Skyfox is a spry, wiry figure with a beard like Father Time. Out here, he rarely runs into other people, and when he does, the conversation pours out of him in a well-articulated stream, not unlike the flash floods that hit this water-parched region. He wears a coyote-teeth necklace.

Odd people are drawn to odd places.

“Come in and eat dinner,” he says. “You’ve all had a long day.”

Days in the desert fall into a rhythm defined by the environment around us. I spend almost all of my time outside — even at night I sleep not in a tent, but out under the stars on a cot. In the cool just before sunrise, I wake up and make coffee with an antique percolator on a propane stove. Once the sun has come up and we’ve eaten breakfast, we start hiking the trails before the heat of the day sets in.

When I first arrived I was surprised that, contrary to my imagination, the desert isn’t flat at all. Mountains hedge around its edges and crosscut through it, steep and craggy peaks that reach toward the blazing desert sky. Even the parts of the desert that seem flat from a distance prove to be anything but when walking on foot. These stretches are riddled with canyons and creeks, nooks and crannies etched into dry, crumbly hillsides.

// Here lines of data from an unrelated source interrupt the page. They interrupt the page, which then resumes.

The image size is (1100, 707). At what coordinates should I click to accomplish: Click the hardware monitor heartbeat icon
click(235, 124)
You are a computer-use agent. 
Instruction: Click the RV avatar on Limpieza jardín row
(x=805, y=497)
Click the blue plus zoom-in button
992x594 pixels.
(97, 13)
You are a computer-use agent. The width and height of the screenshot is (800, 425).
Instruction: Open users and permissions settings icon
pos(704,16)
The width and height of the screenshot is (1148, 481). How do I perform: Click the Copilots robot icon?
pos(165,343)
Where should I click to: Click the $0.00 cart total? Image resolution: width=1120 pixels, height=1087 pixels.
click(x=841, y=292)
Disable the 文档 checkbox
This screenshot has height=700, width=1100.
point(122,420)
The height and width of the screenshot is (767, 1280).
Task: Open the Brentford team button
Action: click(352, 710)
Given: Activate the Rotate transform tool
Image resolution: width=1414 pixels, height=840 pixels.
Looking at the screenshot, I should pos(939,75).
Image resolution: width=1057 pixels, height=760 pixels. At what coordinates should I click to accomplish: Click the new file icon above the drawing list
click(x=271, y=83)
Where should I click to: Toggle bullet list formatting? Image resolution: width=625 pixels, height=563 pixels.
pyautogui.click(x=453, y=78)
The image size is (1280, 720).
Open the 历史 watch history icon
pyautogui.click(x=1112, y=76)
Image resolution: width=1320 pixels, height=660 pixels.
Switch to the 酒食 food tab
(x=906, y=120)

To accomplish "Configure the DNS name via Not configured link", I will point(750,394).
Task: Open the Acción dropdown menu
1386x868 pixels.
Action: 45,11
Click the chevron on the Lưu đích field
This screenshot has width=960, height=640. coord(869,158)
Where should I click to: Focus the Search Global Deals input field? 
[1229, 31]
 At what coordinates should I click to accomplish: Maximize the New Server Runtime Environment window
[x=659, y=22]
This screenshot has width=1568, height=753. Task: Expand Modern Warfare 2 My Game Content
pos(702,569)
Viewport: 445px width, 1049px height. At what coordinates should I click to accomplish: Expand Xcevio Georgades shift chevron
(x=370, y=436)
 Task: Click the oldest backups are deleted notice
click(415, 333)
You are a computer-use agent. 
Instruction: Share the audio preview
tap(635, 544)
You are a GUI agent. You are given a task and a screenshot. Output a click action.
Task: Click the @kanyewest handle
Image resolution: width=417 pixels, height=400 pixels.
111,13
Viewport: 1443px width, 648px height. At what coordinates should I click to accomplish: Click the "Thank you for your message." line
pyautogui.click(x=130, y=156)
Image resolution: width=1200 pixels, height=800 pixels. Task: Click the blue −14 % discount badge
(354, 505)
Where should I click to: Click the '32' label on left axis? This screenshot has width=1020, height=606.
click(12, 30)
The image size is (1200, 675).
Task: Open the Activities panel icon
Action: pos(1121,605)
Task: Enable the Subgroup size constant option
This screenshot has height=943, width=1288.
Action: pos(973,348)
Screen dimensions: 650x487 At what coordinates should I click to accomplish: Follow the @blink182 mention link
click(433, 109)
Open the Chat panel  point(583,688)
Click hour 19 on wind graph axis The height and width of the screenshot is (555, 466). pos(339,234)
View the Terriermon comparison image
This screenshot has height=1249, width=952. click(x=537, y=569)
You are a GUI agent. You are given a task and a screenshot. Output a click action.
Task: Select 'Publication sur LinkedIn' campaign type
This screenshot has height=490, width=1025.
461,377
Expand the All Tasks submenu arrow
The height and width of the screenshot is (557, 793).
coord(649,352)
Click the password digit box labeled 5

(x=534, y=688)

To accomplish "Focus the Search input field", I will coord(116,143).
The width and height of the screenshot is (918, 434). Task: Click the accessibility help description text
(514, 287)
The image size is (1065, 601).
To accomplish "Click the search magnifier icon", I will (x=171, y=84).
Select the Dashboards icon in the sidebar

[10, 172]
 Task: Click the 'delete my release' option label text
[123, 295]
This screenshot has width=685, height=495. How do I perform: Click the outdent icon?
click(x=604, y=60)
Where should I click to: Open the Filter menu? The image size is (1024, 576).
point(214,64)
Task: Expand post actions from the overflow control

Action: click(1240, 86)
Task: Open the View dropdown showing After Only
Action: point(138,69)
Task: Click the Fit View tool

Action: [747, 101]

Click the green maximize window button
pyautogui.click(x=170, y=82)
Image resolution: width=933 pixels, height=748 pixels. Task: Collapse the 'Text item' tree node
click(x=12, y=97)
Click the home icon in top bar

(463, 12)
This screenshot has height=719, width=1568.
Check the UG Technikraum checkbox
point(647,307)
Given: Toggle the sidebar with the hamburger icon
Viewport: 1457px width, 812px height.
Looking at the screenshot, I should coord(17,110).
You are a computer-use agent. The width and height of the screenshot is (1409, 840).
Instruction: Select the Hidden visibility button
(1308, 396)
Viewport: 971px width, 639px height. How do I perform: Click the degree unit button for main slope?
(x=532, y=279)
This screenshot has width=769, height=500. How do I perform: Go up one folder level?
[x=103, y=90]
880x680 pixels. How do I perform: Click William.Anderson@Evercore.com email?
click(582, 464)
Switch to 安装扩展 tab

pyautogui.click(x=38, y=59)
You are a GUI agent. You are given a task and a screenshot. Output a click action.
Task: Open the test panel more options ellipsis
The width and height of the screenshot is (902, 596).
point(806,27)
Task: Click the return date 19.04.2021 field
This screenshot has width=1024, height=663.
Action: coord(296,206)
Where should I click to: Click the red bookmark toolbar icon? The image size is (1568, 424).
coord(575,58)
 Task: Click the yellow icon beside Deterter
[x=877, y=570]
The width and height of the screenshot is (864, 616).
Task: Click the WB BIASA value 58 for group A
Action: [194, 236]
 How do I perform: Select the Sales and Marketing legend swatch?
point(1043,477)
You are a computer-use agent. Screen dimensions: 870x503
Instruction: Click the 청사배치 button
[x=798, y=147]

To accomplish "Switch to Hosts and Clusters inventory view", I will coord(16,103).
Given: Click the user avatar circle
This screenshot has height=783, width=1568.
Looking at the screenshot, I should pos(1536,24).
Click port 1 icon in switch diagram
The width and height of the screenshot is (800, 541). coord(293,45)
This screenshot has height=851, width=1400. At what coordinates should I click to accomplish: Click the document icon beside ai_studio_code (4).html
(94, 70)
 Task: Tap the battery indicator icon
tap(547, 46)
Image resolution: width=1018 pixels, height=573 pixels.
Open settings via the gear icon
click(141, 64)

We hike for several hours, gallon jugs of water in each hand, occasionally cupping our hands to call out across the canyons. “We are humanitarian aid volunteers,” we holler. “We have food, water and first aid. We are here to help if you need it.”

Some days, the trails seem quiet. I hear nothing but our own voices, the rhythm of my heartbeat, the cadence of our feet, and the periodic sound of homeland security helicopters overhead. Sweat sits on my eyelids as I pick my way around the shale.

Other days, I round the corner of a canyon and find 20 people, many in desperate condition, crouched in a ravine.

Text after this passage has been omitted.